- Required work:
The task calls for an exact retyping of the lines from the one holding "Task: View the" through the end of the listing, with pictures omitted and nothing added.
(Listed records Opens)
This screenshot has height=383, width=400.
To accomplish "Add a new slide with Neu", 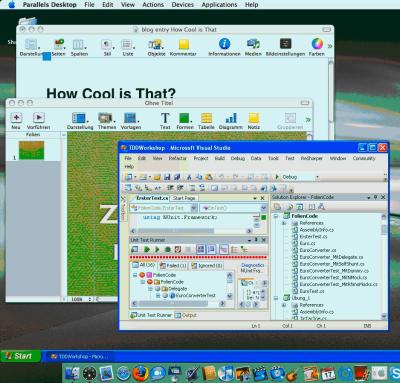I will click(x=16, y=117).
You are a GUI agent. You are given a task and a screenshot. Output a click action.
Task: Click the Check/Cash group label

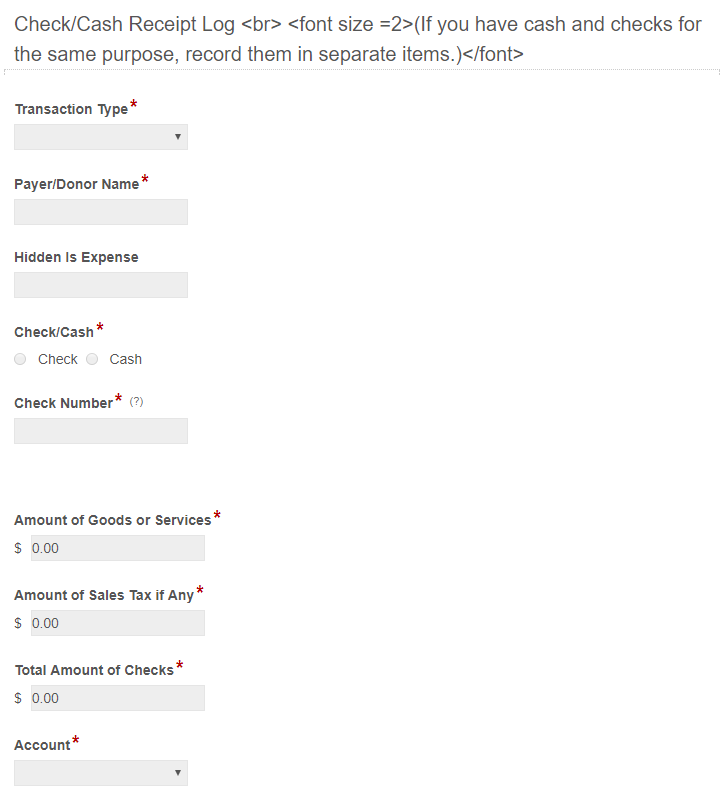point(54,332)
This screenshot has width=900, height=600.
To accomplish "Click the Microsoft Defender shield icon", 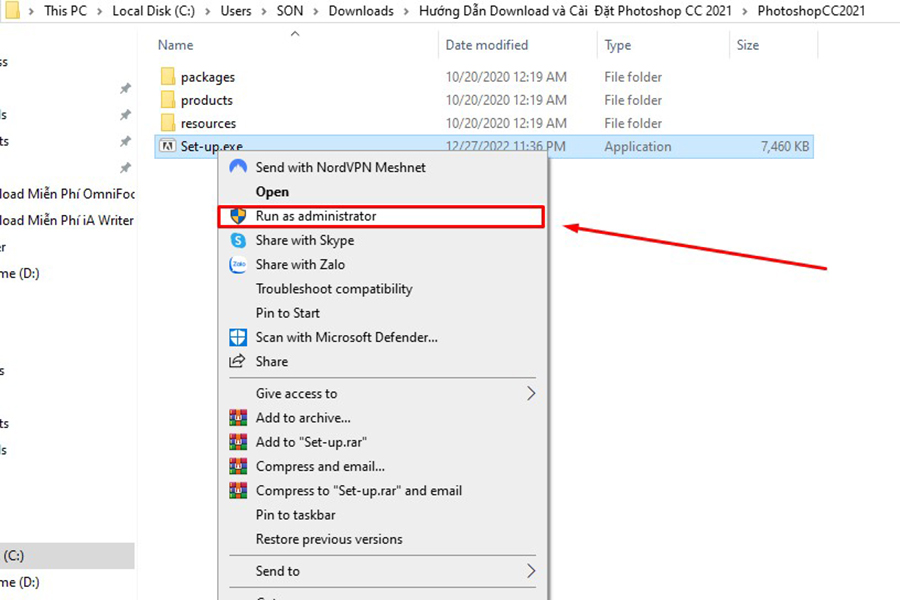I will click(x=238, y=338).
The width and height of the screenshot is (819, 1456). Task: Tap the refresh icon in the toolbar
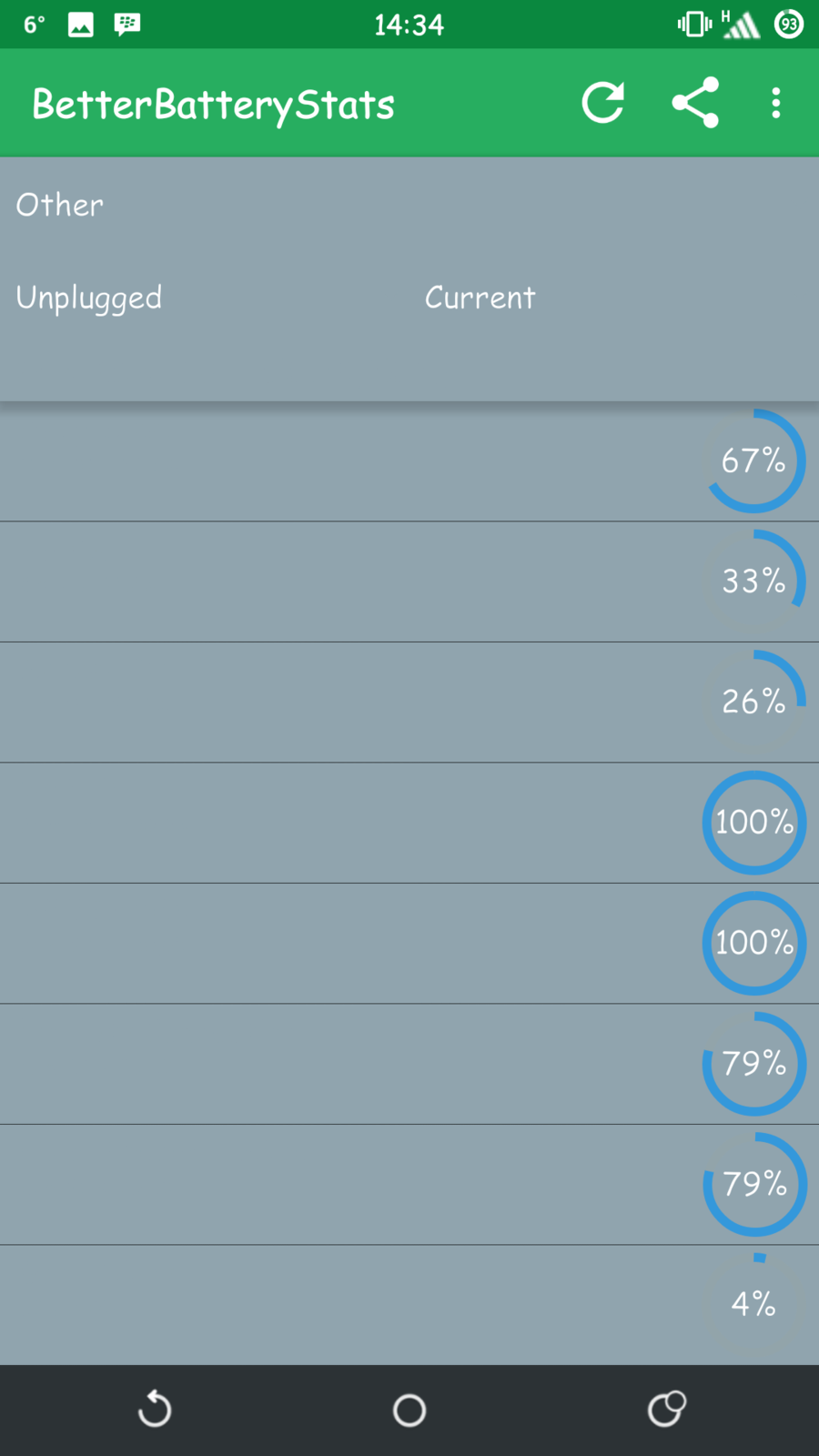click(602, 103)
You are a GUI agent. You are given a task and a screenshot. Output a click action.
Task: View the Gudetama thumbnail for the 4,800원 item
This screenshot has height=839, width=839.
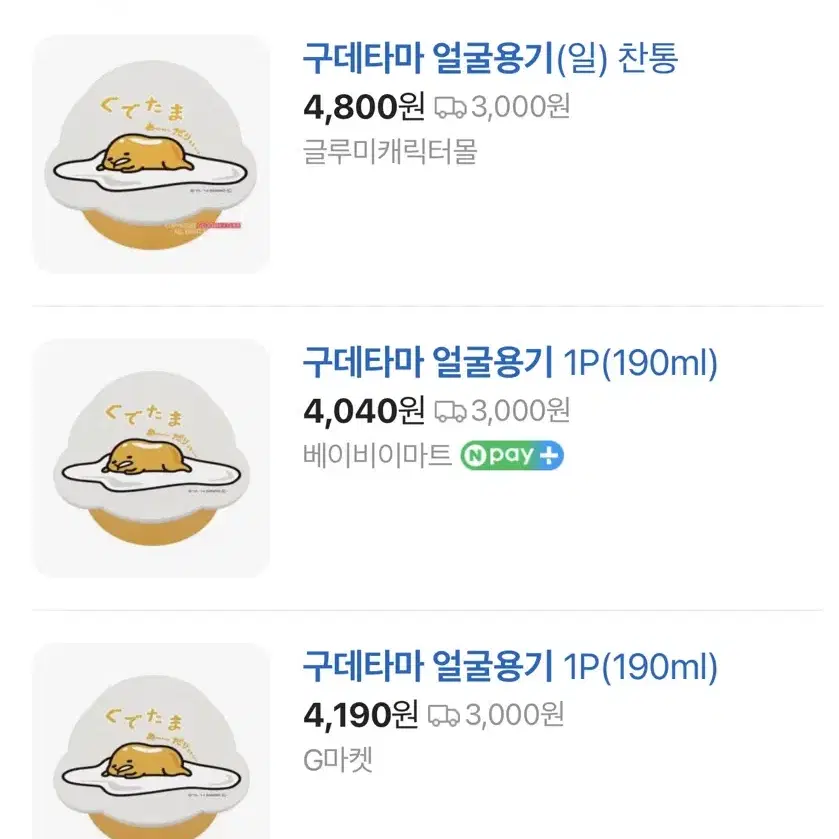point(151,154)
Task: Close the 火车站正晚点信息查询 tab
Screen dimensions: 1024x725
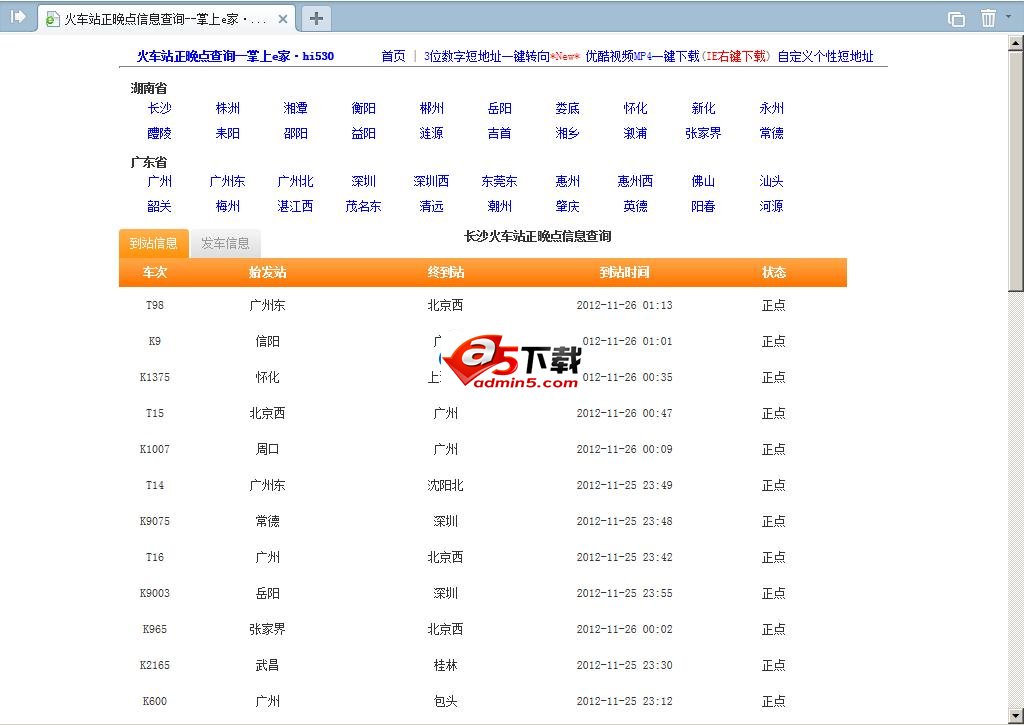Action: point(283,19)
(Listed records Closes)
- Exercise output:
Task: View the Gudetama thumbnail for the 4,800원 item
This screenshot has height=839, width=839.
point(151,154)
Task: Close the 火车站正晚点信息查询 tab
Screen dimensions: 1024x725
Action: point(283,19)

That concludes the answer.